Exercise inputs:

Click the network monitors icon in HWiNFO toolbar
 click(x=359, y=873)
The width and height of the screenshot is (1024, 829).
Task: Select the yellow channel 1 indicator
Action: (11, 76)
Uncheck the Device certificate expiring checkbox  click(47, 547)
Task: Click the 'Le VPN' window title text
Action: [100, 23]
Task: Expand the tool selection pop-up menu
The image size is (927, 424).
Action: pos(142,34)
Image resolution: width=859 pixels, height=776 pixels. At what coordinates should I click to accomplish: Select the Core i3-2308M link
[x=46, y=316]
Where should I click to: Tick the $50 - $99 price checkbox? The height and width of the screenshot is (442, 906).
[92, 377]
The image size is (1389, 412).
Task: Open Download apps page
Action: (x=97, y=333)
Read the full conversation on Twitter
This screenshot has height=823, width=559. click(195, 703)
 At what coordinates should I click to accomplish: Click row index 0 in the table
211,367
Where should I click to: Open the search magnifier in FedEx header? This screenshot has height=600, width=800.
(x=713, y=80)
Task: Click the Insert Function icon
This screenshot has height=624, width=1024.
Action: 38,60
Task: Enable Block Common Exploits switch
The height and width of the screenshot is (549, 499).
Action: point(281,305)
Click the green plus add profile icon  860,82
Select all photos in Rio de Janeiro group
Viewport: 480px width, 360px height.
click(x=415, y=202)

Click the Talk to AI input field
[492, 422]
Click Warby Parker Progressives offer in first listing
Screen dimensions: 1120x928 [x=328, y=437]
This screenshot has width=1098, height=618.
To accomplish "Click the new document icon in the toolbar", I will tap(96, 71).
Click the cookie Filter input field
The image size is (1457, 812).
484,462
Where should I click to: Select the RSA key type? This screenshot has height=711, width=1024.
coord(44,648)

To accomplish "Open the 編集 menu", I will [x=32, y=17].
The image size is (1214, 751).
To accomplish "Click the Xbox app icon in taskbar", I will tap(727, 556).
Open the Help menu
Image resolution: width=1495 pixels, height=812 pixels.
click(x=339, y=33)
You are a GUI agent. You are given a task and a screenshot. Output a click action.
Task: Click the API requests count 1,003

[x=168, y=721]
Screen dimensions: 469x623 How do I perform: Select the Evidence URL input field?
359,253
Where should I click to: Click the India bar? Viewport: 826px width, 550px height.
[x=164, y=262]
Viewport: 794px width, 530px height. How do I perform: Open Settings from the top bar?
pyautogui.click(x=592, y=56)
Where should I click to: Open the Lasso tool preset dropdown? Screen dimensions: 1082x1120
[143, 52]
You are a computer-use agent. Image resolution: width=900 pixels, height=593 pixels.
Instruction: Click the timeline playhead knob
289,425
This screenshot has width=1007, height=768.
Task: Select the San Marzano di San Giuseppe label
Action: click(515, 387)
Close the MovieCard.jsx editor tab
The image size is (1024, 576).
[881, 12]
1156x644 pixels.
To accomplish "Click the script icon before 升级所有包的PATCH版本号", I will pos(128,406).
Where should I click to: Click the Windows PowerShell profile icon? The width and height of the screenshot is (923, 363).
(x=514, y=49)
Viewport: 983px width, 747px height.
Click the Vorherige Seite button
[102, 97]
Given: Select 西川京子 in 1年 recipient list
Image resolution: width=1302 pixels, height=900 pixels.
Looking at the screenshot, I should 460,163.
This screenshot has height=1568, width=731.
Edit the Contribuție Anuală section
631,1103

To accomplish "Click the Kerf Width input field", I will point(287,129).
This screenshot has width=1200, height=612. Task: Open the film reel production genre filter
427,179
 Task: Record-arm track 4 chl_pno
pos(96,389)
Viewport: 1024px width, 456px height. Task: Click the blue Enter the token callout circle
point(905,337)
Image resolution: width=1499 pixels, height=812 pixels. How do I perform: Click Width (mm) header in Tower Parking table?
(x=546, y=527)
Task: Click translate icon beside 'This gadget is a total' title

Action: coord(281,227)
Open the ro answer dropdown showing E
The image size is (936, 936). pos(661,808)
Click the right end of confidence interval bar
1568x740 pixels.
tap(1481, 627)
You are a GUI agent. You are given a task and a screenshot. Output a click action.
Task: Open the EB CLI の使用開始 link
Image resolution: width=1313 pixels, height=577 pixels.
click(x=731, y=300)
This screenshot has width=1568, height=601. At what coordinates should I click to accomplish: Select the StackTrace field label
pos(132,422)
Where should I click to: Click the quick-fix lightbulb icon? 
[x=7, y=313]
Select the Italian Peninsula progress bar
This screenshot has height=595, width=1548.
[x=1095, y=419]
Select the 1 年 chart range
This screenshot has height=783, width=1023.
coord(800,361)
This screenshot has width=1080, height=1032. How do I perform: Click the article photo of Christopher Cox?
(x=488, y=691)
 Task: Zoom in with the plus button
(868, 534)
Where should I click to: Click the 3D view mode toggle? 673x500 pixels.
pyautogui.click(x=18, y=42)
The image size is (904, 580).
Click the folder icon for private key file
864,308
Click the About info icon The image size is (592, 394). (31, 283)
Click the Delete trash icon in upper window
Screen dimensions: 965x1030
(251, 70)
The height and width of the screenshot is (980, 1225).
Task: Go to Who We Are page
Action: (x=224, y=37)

Exercise details:
State in a single number how many lines in the data include the word "will".

Answer to this problem:
5